Зеркало взмыло к потолку - и за ним оказалась Ли, стоявшая на платформе робота-хирурга и встревоженно глядевшая на него. Как только ремни позволили ему встать, она спросила:
- Правильно ли я все сделала и верно ли поступила?
Но он был слишком ошеломлен, не в состоянии понять, что же произошло с ним.
- Ты был мертв. Умер сразу после того, как я нашла вход и втащила тебя внутрь крепости. Через полчаса после твоей смерти мне удалось поместить тебя в машину. Тогда я не думала, что можно успеть что-то сделать. Но клетки мозга еще были живы, и машине-врачу удалось тебя воссоздать.
- Выходит, я больше не человек? - озадаченно спросил Дэйвис.
- Ты димосианин, да. Наши генетические камеры предоставили экземпляр полноценной особи мужского пола димосианского происхождения для имплантации твоих собственных мозговых клеток. В этом и заключалась проблема создания в искусственной матке: она могла воспроизвести любую особь зрелого возраста мужского или женского пола, но с мозгами, неспособными научиться заботиться хотя бы о себе. Тогда в проекте предусмотрели, в случае если не удастся решить эту проблему, использовать эти тела для имплантации в них мозговых клеток наших собственных людей - после того, как те будут убиты завоевателями, - создавая тем самым постоянно одних и тех же воинов. Предусматривалась также возможность изъять мозги у пленного захватчика, очистить их и затем имплантировать в димосианское тело. Получившийся в результате гибрид будет своего рода.., зомби, слуга для выполнения отдельных задач, чтобы высвободить занятых на них димосиан для боев.
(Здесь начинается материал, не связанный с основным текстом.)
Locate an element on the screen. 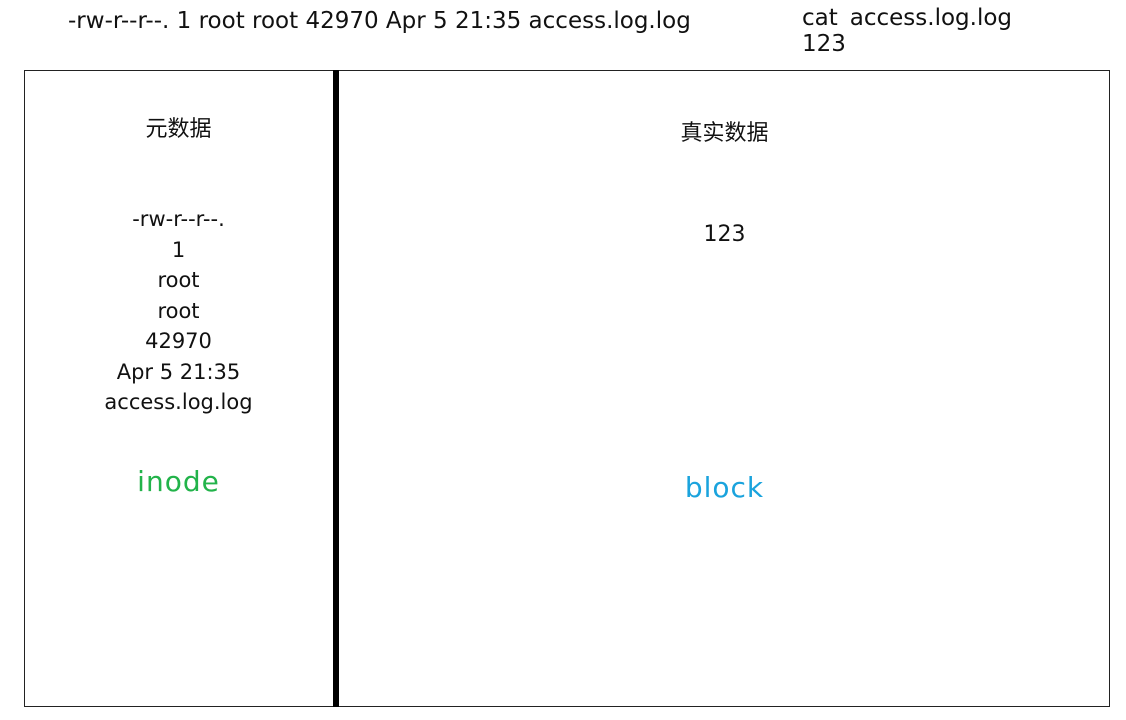 The height and width of the screenshot is (720, 1126). metadata-link-count: 1 is located at coordinates (178, 250).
Чтобы спасти тебя, мне ничего не оставалось, как снабдить твои мозги телом димосианина.
- Но димосианская машина-врач.., ваша машина.., она же говорила со мной на английском.
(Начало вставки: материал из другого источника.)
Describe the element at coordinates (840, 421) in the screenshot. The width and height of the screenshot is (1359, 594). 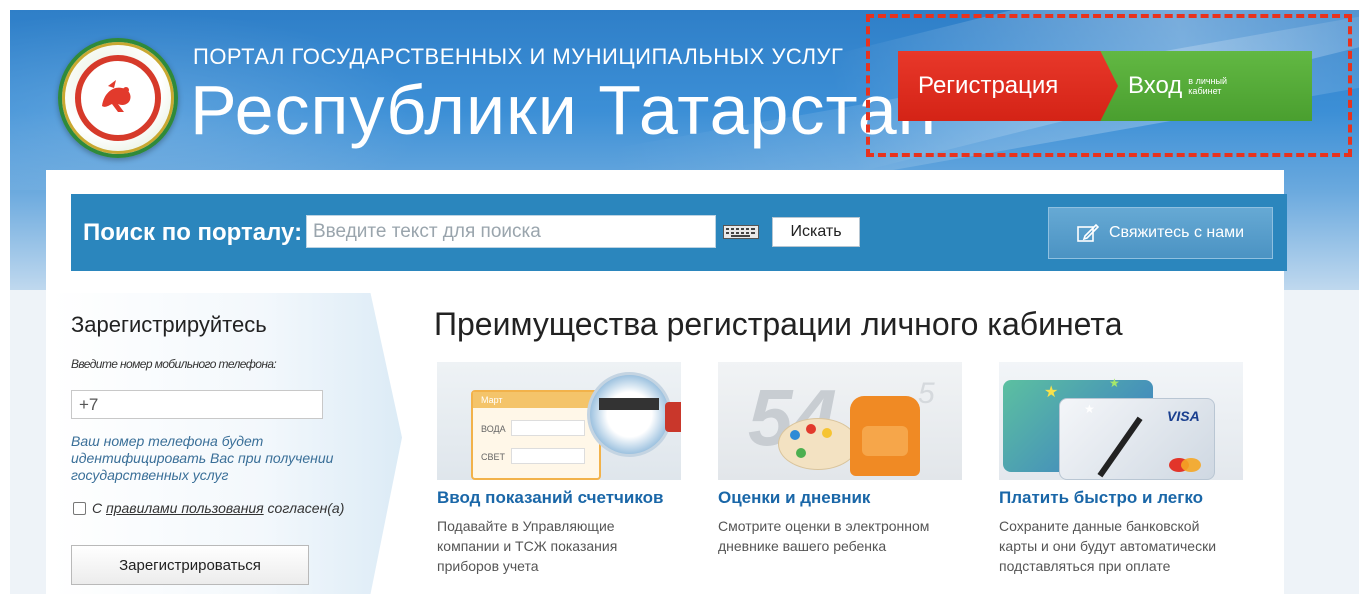
I see `grades-image: 54 5` at that location.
- Она была запрограммирована на все языки, доминирующие в Альянсе, как и на все димосианские, на случай, если придется общаться с пленным захватчиком, чтобы вытянуть из него представляющую ценность информацию, прежде чем приступить к промывке мозгов.
- Как долго я здесь?
- Три недели.
Его как током ударило.
- Было так одиноко, - призналась она.
- Никто?..
- На розыски махнули рукой. Крепость дает возможность прослушивать средства массовой информации противника, так что я в курсе всего до малейших подробностей. Мы были убиты, как они объявили, при обстреле леса зажигательными гранатами.
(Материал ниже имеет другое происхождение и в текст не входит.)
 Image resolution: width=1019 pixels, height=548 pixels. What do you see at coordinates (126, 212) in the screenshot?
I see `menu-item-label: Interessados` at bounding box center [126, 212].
Он разразился смехом и понял, что Ли пребывает в еще большем напряжении, чем он, когда она улыбнулась ему робкой улыбкой. Дэйвис сорвался с места, схватил и привлек ее к себе. Она больше уже не казалась такой крошечной, похожей на эльфа. Но воспринимая Ли теперь с точки зрения димосианина, так как изменился весь его внешний вид и, соответственно, произошла адаптация органов чувств, он находил ее в сотни раз привлекательнее, чем она казалась ему прежде. Он понимал, что это произошло просто потому, что нервные центры восприятия окружающего в димосианском теле были намного чувствительнее и утонченнее, чем в более мощном в физическом отношении, но и более грубом человеческом теле. Но ему также доставляло удовольствие думать, что радость, которой она лучилась, проистекала и из того, что теперь различий между ними стало гораздо меньше, и телесная схожесть будет способствовать более глубокой эмоциональной и физической близости, сделав их интимные отношения насыщенными и ничем не омраченными.
- Значит, ты не злишься и не сходишь с ума от отчаяния? - спросила она.
- Конечно нет.
- Я так рада! Все эти дни я не находила себе места от беспокойства, пока машина воссоздавала тебя в новом облике.
- Теперь, - заявил он, чувствуя, как радость жизни бурлит в нем и рвется наружу, - мы не только свободны и за нами никто не охотится, но у нас еще есть и крепость, в которой мы будем работать и составлять планы на будущее, и нам не грозит превратиться в дикарей, живущих без удобств и лишенных надежды. Предстоит так много изучить и столько всего освоить, что даже не знаешь, с чего начать.
- Как насчет того, чтобы полетать со мной для начала? - поинтересовалась Ли.
Ему потребовалось целое мгновение, чтобы понять, что под словом “полетать” она вовсе не подразумевает “заняться любовью”.